*** Items

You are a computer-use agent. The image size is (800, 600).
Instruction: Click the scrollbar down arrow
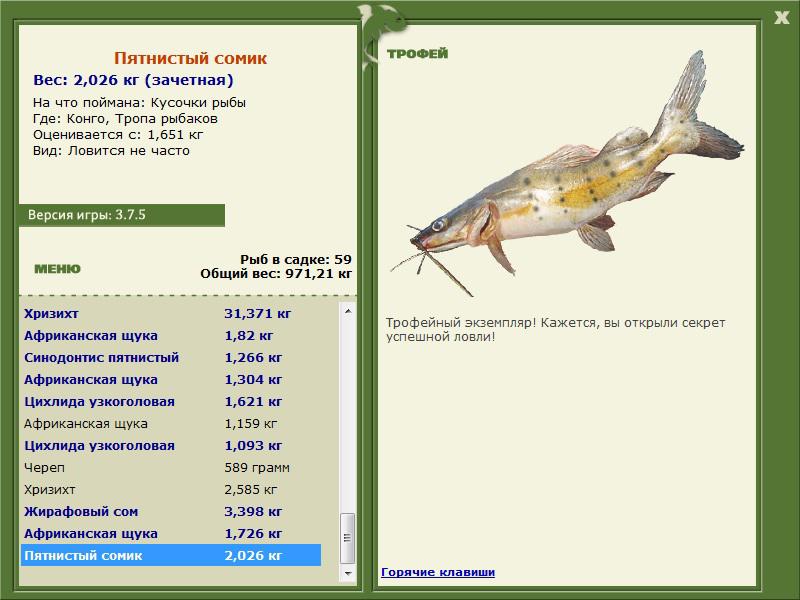point(348,573)
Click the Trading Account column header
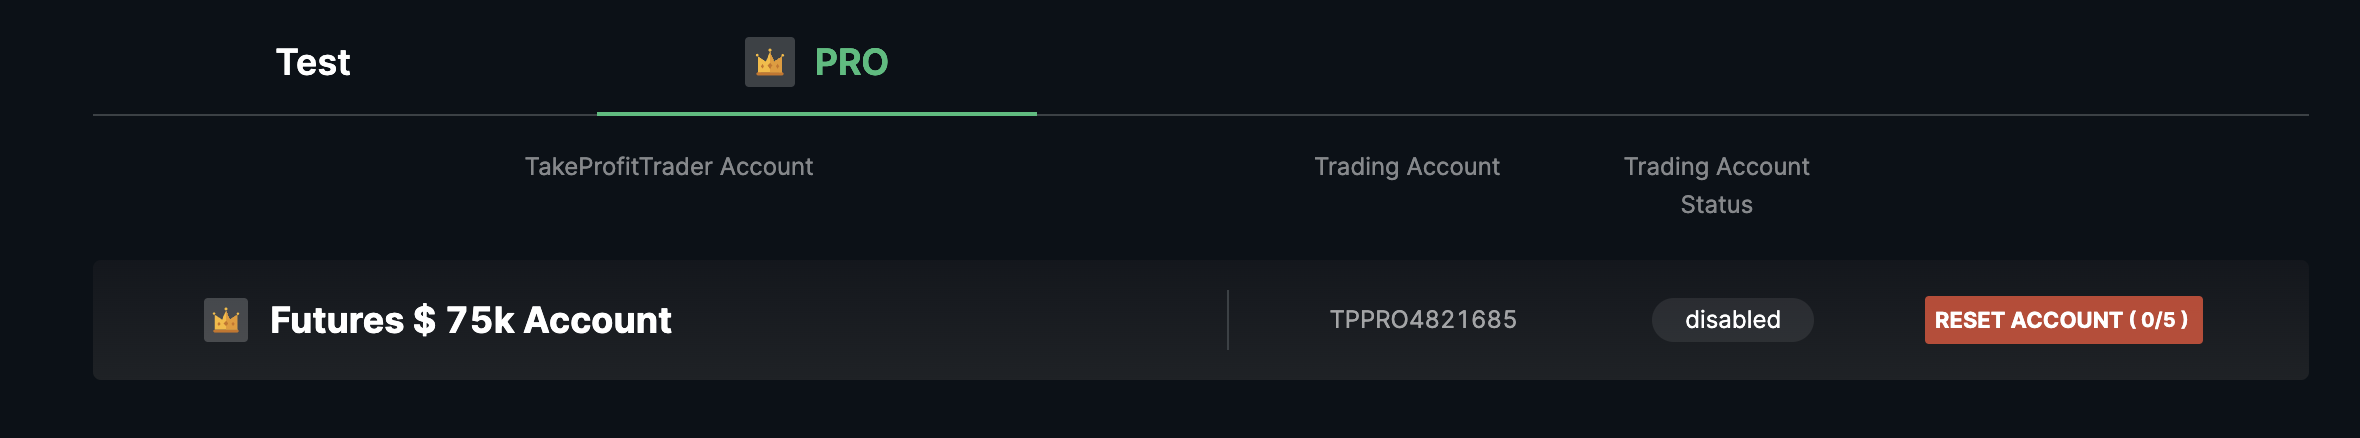2360x438 pixels. point(1407,166)
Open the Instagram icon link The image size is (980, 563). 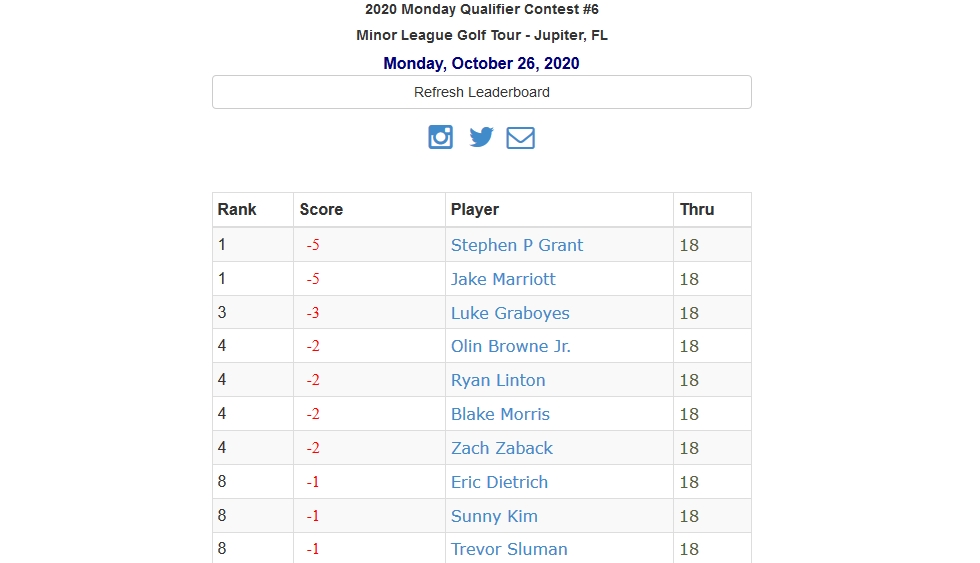tap(441, 137)
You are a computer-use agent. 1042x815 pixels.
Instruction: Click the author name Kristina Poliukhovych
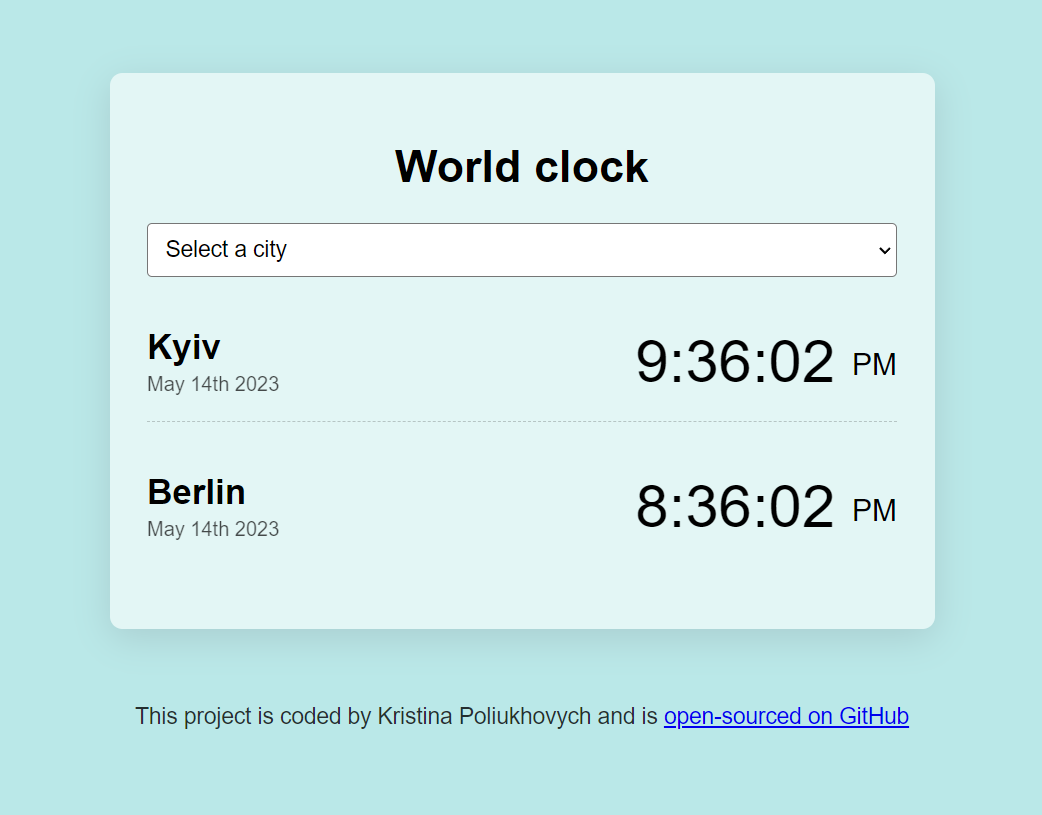(484, 716)
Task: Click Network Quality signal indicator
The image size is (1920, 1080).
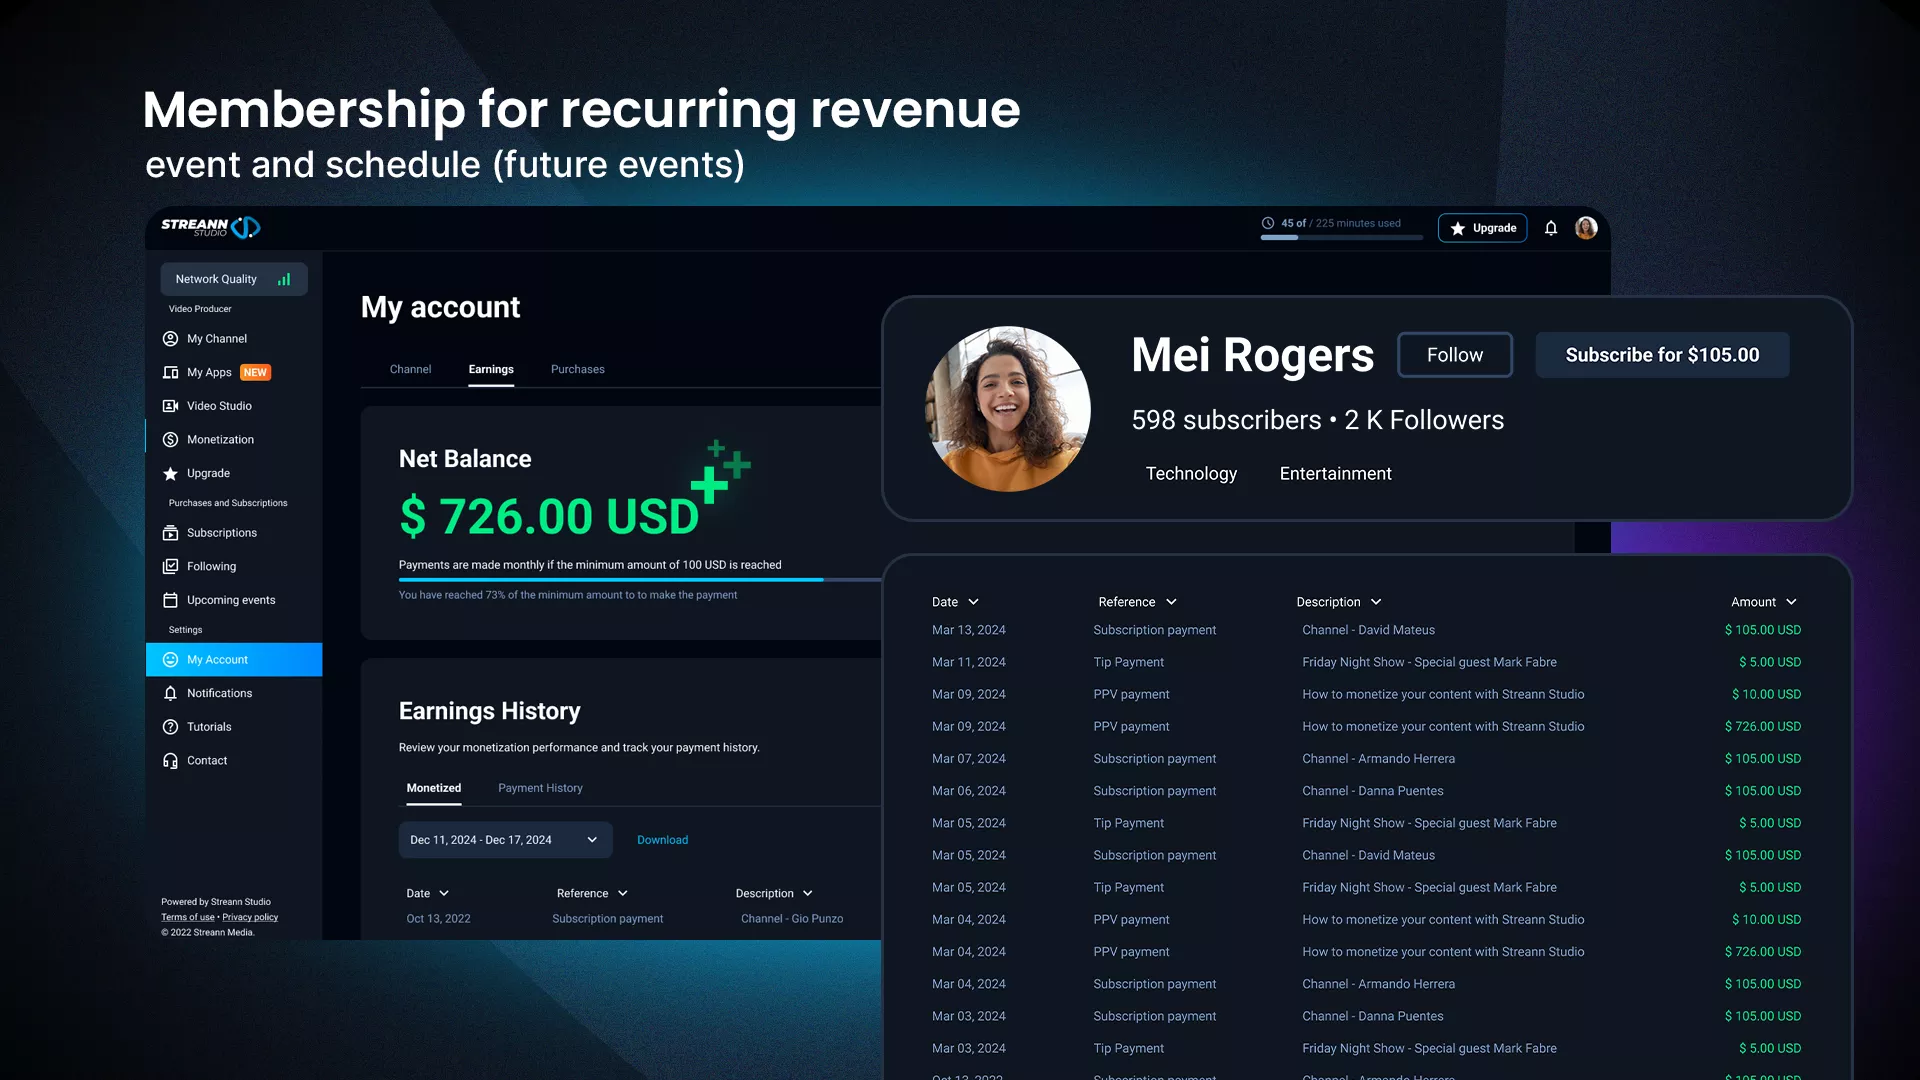Action: [284, 279]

******

Requirement
Count the lines of the items above that contain the word "agent", with case significant, and give only the number.

Task solution
2